*Problem requirements*.
Repeat every entry below exactly.

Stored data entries

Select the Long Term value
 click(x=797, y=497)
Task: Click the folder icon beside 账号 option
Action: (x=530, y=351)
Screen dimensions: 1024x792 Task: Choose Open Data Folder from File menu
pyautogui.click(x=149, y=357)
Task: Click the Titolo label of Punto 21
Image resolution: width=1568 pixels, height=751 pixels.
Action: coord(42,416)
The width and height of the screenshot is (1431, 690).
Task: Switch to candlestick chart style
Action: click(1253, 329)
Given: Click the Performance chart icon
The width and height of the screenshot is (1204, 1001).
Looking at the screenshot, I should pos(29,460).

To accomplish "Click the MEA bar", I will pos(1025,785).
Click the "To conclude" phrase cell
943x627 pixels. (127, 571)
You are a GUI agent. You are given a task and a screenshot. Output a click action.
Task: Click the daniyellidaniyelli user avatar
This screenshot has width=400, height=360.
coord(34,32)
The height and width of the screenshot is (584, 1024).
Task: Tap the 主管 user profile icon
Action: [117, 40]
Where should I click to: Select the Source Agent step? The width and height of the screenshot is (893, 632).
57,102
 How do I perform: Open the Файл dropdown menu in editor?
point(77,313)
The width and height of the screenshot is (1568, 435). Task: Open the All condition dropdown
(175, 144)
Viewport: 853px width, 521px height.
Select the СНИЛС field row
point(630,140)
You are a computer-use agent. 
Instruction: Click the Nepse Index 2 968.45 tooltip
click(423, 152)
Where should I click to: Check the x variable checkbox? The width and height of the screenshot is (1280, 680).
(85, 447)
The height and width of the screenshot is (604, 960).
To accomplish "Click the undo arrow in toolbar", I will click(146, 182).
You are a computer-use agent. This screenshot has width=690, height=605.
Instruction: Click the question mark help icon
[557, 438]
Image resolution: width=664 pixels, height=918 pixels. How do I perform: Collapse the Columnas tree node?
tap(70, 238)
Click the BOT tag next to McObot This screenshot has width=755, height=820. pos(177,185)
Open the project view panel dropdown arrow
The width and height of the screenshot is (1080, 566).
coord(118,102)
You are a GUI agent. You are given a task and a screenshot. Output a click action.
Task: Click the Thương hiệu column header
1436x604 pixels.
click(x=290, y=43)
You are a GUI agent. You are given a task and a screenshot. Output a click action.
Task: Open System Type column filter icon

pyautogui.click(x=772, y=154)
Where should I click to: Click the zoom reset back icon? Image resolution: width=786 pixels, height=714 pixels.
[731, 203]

*The answer*.
Select the Long Term value
 click(x=797, y=497)
Task: Click the folder icon beside 账号 option
Action: (x=530, y=351)
Screen dimensions: 1024x792 Task: Choose Open Data Folder from File menu
pyautogui.click(x=149, y=357)
Task: Click the Titolo label of Punto 21
Image resolution: width=1568 pixels, height=751 pixels.
Action: coord(42,416)
The width and height of the screenshot is (1431, 690).
Task: Switch to candlestick chart style
Action: click(1253, 329)
Given: Click the Performance chart icon
The width and height of the screenshot is (1204, 1001).
Looking at the screenshot, I should pos(29,460).

To accomplish "Click the MEA bar", I will pos(1025,785).
Click the "To conclude" phrase cell
943x627 pixels. (127, 571)
You are a GUI agent. You are given a task and a screenshot. Output a click action.
Task: Click the daniyellidaniyelli user avatar
This screenshot has width=400, height=360.
coord(34,32)
The height and width of the screenshot is (584, 1024).
Task: Tap the 主管 user profile icon
Action: [117, 40]
Where should I click to: Select the Source Agent step? The width and height of the screenshot is (893, 632).
57,102
 How do I perform: Open the Файл dropdown menu in editor?
point(77,313)
The width and height of the screenshot is (1568, 435). Task: Open the All condition dropdown
(175, 144)
Viewport: 853px width, 521px height.
Select the СНИЛС field row
point(630,140)
You are a computer-use agent. 
Instruction: Click the Nepse Index 2 968.45 tooltip
click(423, 152)
Where should I click to: Check the x variable checkbox? The width and height of the screenshot is (1280, 680).
(85, 447)
The height and width of the screenshot is (604, 960).
To accomplish "Click the undo arrow in toolbar", I will click(146, 182).
You are a computer-use agent. This screenshot has width=690, height=605.
Instruction: Click the question mark help icon
[557, 438]
Image resolution: width=664 pixels, height=918 pixels. How do I perform: Collapse the Columnas tree node?
tap(70, 238)
Click the BOT tag next to McObot This screenshot has width=755, height=820. pos(177,185)
Open the project view panel dropdown arrow
The width and height of the screenshot is (1080, 566).
coord(118,102)
You are a GUI agent. You are given a task and a screenshot. Output a click action.
Task: Click the Thương hiệu column header
1436x604 pixels.
click(x=290, y=43)
You are a GUI agent. You are given a task and a screenshot. Output a click action.
Task: Open System Type column filter icon

pyautogui.click(x=772, y=154)
Where should I click to: Click the zoom reset back icon? Image resolution: width=786 pixels, height=714 pixels.
[731, 203]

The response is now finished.